I have a "dialog" type page for the user to update a set of conditions
on an object. These Condition objects are associated with the parent
obj thru an association. The page lets them remove existing
associations or make new ones.
I want to present Update and Cancel buttons for the user. If the user
hits Cancel, I want to discard all of the changes and go back to the
original state.
There are several approaches I can think of, but I wanted to hear what
others think the best way might be. (BTW - I'm still on Rails 1.2.5,
in case there's something groovy in this regard in 2.0... I'm not
ready to upgrade yet)... Here's what I've thought of and what to do in
case of Cancel:
1) use transactions and rollback - might be the cleanest, but I havent
used them yet in rails and I dont know if there are gotchas I'll need
to learn about
2) clone or dup the parent object and discard - from my quick reading,
I'm not sure the shallow copying copies the associations... and if it
does, whether it creates new associated objs or not... and then what
it does when I discard
3) track the changes and unwind - pretty messy
As always, any help from the group is much appreciated.
Transactions definitely won't work. First, you'd have to stretch the
transaction across HTTP requests, because you'd start the transaction
in one action, and then either roll it back in the Cancel action or
commit it in the Update action. You never want to allow user
interaction inside a transaction because the user might drop dead.
Second, I don't even know if you _can_ stretch a trx across requests
in Rails.
You might consider looking at the Memento design pattern (I don't know
if it's in the Ruby patterns book).
I realize that I left out some missing details to my original post...
1) the user clicks an Update Conditions button to go to the page
2) The user updates the associated list of Conditions by adding new
ones or removing existing ones thru a 2 AJAX interactions.
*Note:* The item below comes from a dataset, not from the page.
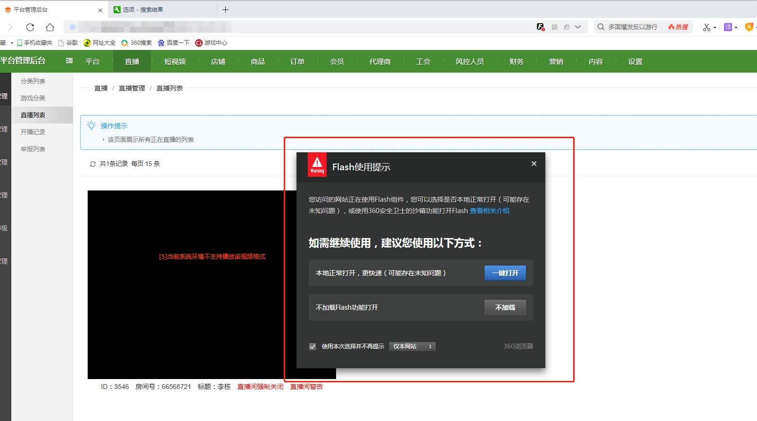
Task: Go to the browser home page icon
Action: (x=50, y=27)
Existing
Conditions are listed with a UI element that they can click to remove.
New Conditions can be added from a menu. So, the user can execute a
series of Add or Remove actions while still on the page.
3) the idea was to let them commit the entire set of actions by
clicking an Update button or discard the set by clicking a Cancel
button
One problem with all of this is that the user can, of course, just
click away from the page without using either the Update or Cancel
button. So perhaps this UI isnt the best.
But, I'm still curious how people have approached being able to
reverse/undo/cancel a set of actions like I've described.
I chose to rewrite part of my code so that the addition/removal of
these associated objects is not actually done on the model itself
until the user commits the changes by clicking the Update button.
Instead, I load up a session variable with an array of refs to the
associated objs, manipulate that list (add/removes) while still on the
page, then apply the final set to the model. Pretty clean and easy.